Task item ->
Would you copy every line of the listing below that includes the word "Viewport"?

Raw data ->
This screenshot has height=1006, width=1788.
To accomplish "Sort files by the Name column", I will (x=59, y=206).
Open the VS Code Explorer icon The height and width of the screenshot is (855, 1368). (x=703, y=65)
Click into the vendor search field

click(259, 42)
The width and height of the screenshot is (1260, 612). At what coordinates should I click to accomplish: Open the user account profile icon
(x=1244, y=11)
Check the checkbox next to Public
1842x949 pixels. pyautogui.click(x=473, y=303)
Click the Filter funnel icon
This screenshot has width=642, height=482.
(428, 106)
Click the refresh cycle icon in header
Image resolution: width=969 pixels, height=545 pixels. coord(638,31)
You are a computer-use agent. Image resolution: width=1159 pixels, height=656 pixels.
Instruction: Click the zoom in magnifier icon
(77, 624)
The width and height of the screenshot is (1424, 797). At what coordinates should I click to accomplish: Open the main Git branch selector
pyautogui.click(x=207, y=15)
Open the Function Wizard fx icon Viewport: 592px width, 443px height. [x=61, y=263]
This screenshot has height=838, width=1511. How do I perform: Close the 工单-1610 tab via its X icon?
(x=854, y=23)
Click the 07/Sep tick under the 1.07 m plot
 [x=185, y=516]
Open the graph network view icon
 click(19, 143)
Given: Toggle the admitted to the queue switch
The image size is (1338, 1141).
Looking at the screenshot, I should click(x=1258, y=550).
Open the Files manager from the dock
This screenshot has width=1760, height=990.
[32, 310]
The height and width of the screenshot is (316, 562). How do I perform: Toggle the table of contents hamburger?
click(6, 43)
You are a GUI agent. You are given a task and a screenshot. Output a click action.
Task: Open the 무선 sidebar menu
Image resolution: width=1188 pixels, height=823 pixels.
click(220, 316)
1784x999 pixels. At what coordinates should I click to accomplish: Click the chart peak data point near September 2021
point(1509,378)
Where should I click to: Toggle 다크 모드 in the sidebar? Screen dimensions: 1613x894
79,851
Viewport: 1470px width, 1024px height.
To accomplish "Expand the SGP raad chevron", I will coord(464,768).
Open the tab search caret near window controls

Solution to this exercise ->
Open the Function Wizard fx icon Viewport: 592px width, 443px height. [x=61, y=263]
Viewport: 1470px width, 1024px height.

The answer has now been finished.